Highway honors Mays
Published 6:32 pm Thursday, April 29, 2004
By By Chuck Bodiford Publisher
A past resident of Atmore will soon be known by thousands of travelers along U.S. Interstate 65 as they travel between the Atmore and Flomaton exits. Two metal signs will be posted naming the section of highway between them in recognition of the man instrumental to the project that allowed Atmore to have a four-lane Highway, 21, to I-65.
The signage along the interstate will read "J.M. (Mac) Mays Memorial Highway." One of the signs will be posted at the exit north of Flomaton and the other one on the south exit of Atmore.

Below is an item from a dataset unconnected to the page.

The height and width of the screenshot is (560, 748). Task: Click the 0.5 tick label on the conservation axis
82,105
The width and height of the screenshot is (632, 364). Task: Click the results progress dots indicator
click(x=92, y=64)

Before his death in March of 1984, Mays lived a life filled with service to others. After moving to Atmore in 1946 he was the owner and operator of the Atmore Office and School Supply Company along North Main Street, where Barnett and Associates is now located. Mays was elected to the House of Representatives for the 1966-1970 term, receiving 69% of the vote. Nearing the end of his career as a State Representative, Mays began to teach Senior III democracy classes from 1969-1970. Mays was able to bring a host of well known citizens and political leaders to his class in Escambia County High School, said his wife Edith Cruitt Mays.
Mays was also a member of many civic organizations. Some of these were the Atmore Methodist Church (now First United Methodist Church), the Lions Club and he was a Charter member of the Atmore Men's Garden Club.

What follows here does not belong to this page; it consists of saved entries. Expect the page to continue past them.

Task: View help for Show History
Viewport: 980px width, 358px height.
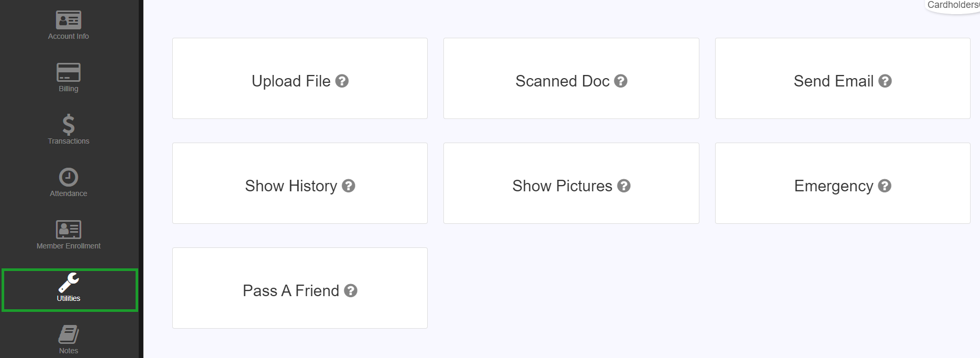Action: 349,186
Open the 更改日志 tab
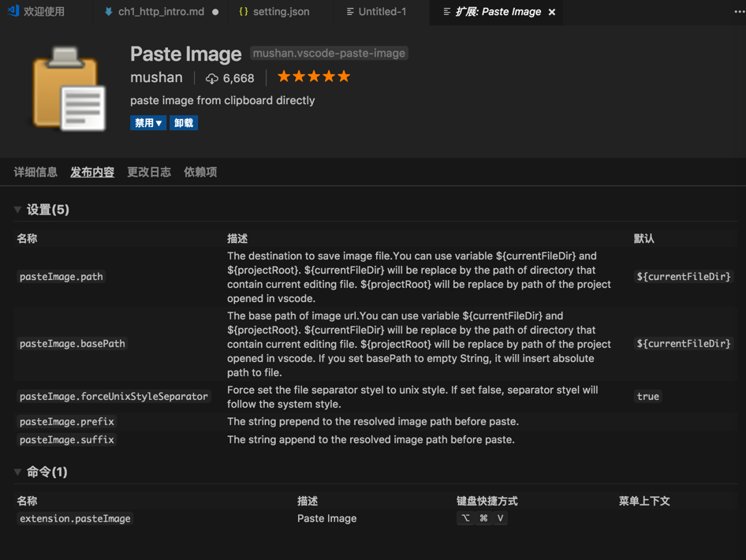Screen dimensions: 746x560 [149, 172]
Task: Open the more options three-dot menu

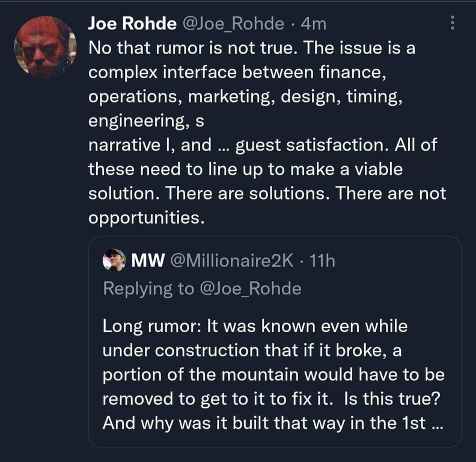Action: pyautogui.click(x=453, y=24)
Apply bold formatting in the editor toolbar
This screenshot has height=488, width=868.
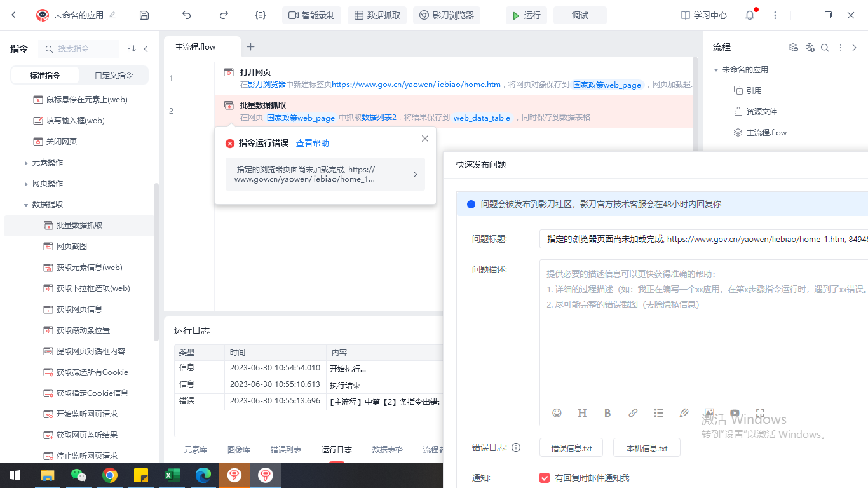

An example of the legacy Mays left behind can be heard through the words that were spoken at his funeral. The Reverend Lamar Spencer is quoted as saying, "Many of you have discovered, as I came to, that he (Mays) is the kind of person that the more you know him the better you love him and appreciated him. As some would express, he grew on you."
After his passing, Mays was remembered in a number of ways. His wife, Mrs. Edith Mays, donated the Agape Prayer Garden between the sanctuary and Sunday school building at First United Methodist. One of the gingko trees in front of City Hall lives in his memory. And less than one month after his death, the House of Representatives passed Resolution 143 listing all the State Representatives mourning May's death, and signed by Governor George C. Wallace.
On Monday, Mac Mays was honored for his work on the four lane project of Highway 21. John Garrard a friend of the Mays family since 1949 contacted State Representative, Skippy White. At the home of Mac and Edith Mays, White presented a proclamation to Edith Mays, in honor of the role Mac played concerning the highway project.
"Mrs. Mays this is something, some kind of recognition that should have been done long ago," White said.
Garrard said he looked up to Mays as a mentor. "Mac and a few other men where my role models and mentors when I and Fonda (John's wife), moved here to Atmore."